Conditional lethality profiling reveals anticancer mechanisms of action and drug-nutrient interactions

Affiliations

Conditional lethality profiling reveals anticancer mechanisms of action and drug-nutrient interactions

Kyle M Flickinger et al. Sci Adv. .

Abstract

Chemical screens across hundreds of cell lines have shown that the drug sensitivities of human cancers can vary by genotype or lineage. However, most drug discovery studies have relied on culture media that poorly reflect metabolite levels in human blood.

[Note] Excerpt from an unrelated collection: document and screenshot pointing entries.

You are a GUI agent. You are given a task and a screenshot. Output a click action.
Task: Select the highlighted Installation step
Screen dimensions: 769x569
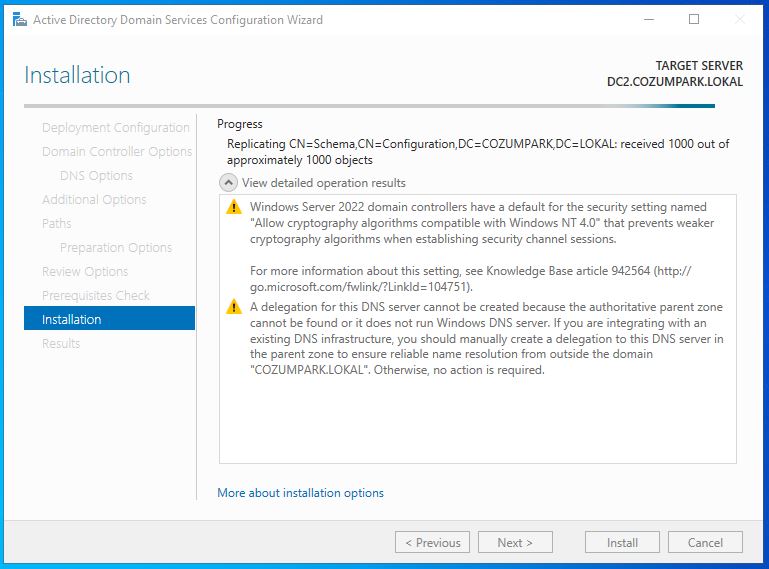[72, 320]
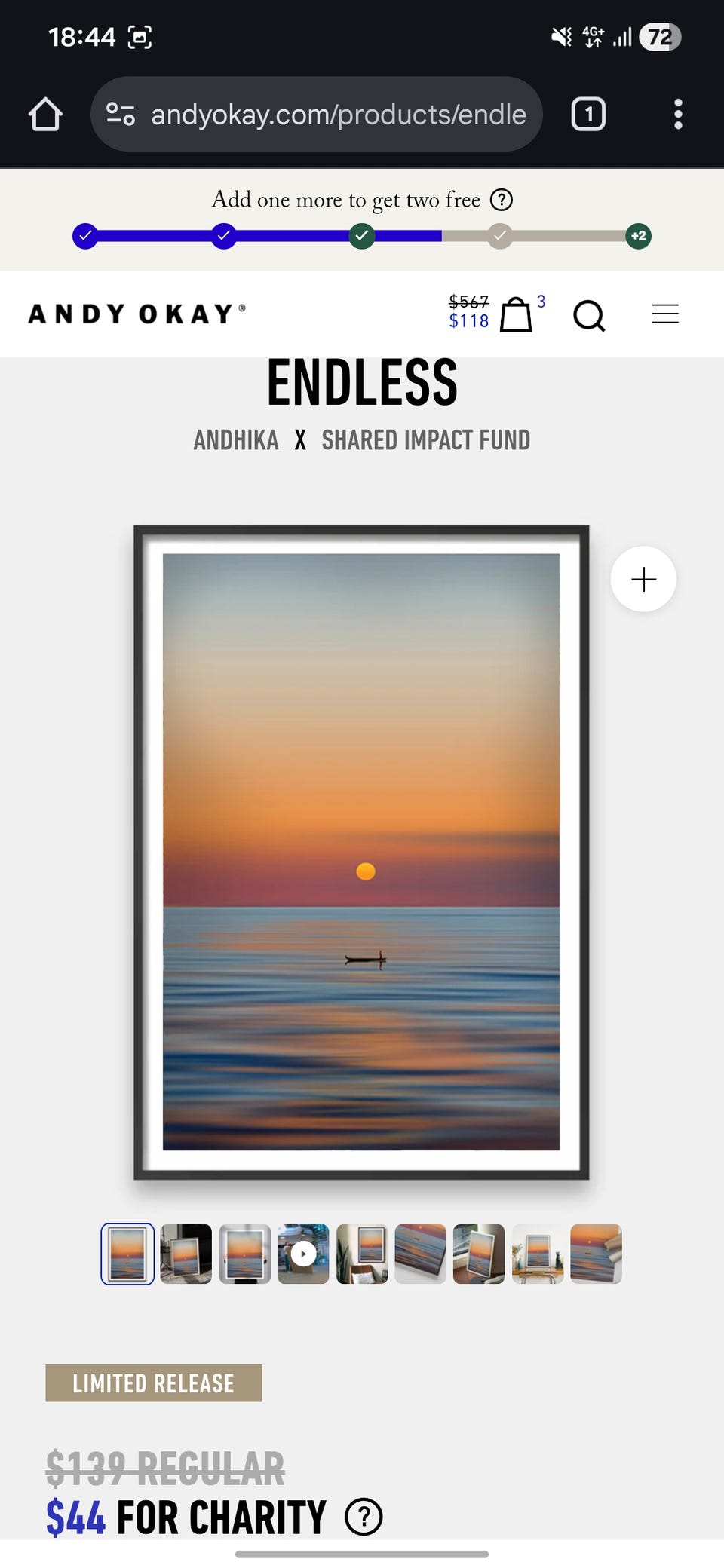
Task: Tap the browser home icon
Action: tap(45, 115)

Here, we perform drug screens in traditional and Human Plasma-Like Medium (HPLM). Sets of compounds that show conditional anticancer activity span different phases of global development and include non-oncology drugs. Comparisons of the synthetic and serum-derived components that comprise typical media trace sets of conditional phenotypes to nucleotide synthesis substrates. We also characterize a unique dual mechanism for brivudine, a compound approved for antiviral use. Brivudine selectively impairs cell growth in low folate conditions by targeting two enzymes involved in one-carbon metabolism. Cataloged gene essentiality data further suggest that conditional phenotypes for other compounds are linked to off-target effects. Our findings establish general strategies for identifying drug-nutrient interactions and mechanisms of action by exploiting conditional lethality in cancer cells.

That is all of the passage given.